Winston Churchill und Lord Moran
Am liebsten lag Winston Churchill in der Badewanne. Inmitten von Dampfschwaden diktierte der britische Regierungschef seinen Sekretärinnen die Korrespondenz, seine Reden (8700 Druckseiten) und seine Bücher (31 Bände). Zu heiß, zu lang seien diese Bäder, ermahnte ihn sein Leibarzt Lord Moran. Aber die Caprice war dem störrischen Patienten nicht auszutreiben. Dabei war Churchill ein rastloser Mensch mit kolossaler Schaffenskraft. Wenn er nicht regierte, musste er schreiben, Aquarelle malen, Polo spielen, Flugzeuge pilotieren, sich als Maurer betätigen (200 Ziegel pro Tag). Die fieberhafte Aktivität und das friedliche Planschen hatten dasselbe Ziel: den „black dog“in sich ruhig zu halten. So nannten die viktorianischen Gouvernanten schlecht gelaunte Kinder und Churchill euphemistisch seine Depression. Er war einer der größten Politiker seines Jahrhunderts. Im Zweiten Weltkrieg stemmte er sich anfangs als Einziger gegen den Vormarsch NaziDeutschlands. Dass ein solcher Held zeitlebens schwer depressiv war, wollten die Briten später nicht hören. Lord Moran machte sich mit seinen Memoiren, die er nach dem Tod Churchills verfasste, viele Feinde.
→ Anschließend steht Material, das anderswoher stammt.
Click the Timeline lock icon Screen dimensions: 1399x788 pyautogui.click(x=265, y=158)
Wer depressiv ist, sieht die Gefahr
Wegen Details wie dieses: Churchill mied Balkone und Bahnsteige, aus Angst, in einer Anwandlung hinunterzuspringen. Aber die Diagnose lag familiär nahe: Fünf von sechs männlichen Vorfahren von Sir Winston hatten ein krankes Gemüt, eine seiner Töchter beging Selbstmord. Eine These besagt: Es war der „schwarze Hund“, der Churchill die von Hitler ausgehende Gefahr früh erkennen ließ – anders als beim seelisch kerngesunden Chamberlain. Der Doktor verschrieb Amphetamine und Barbiturate, aber viel vorsichtiger als sein Kollege Jacobson jenseits des Atlantiks. In Gewissenskonflikte geriet er, als die Herzprobleme Churchills akut wurden. Ende 1941 verspürte Churchill auf einer Reise nach Washington einen stechenden Schmerz in der Brust. Moran diagnostizierte, still für sich, einen leichten Infarkt.
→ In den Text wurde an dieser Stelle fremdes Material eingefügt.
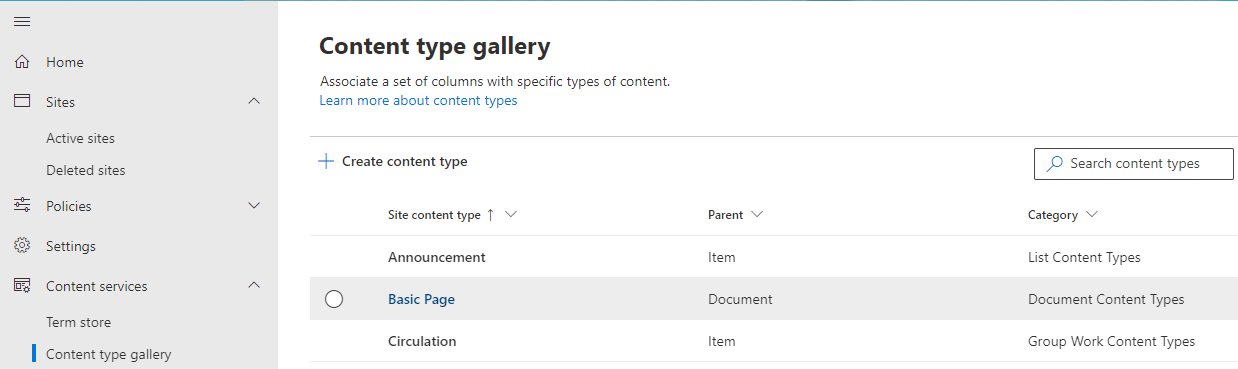The width and height of the screenshot is (1238, 369).
Task: Click the Home house icon
Action: click(x=22, y=62)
Ein Dilemma: Wenn er schwieg und eine nächste Attacke tödlich verlaufen würde, wäre er der Schuldige. Wenn er aber den Betroffenen und die Öffentlichkeit informierte, schwächte er die Position Englands massiv. Er sagte nichts. Tatsächlich erwies sich der Vorfall nach kardiologischer Untersuchung als harmlos. Aber dabei blieb es nicht.
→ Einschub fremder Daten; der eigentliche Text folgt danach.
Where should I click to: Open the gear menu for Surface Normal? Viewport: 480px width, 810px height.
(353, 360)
Seinen ersten Gehirnschlag erlitt der Langzeitpremier 1949, mit 75, einen zweiten vier Jahre später. Beide Attacken blieben geheim. Obwohl es nach Kriegsende nicht mehr um die Rettung Europas ging, sondern nur mehr um Innenpolitik. Aber die Beeinträchtigungen waren zu offensichtlich. Schließlich wurde Churchill zum Rücktritt gezwungen. Zwölf Jahre später starb er. Lord Moran blieb ihm bis zum Ende treu.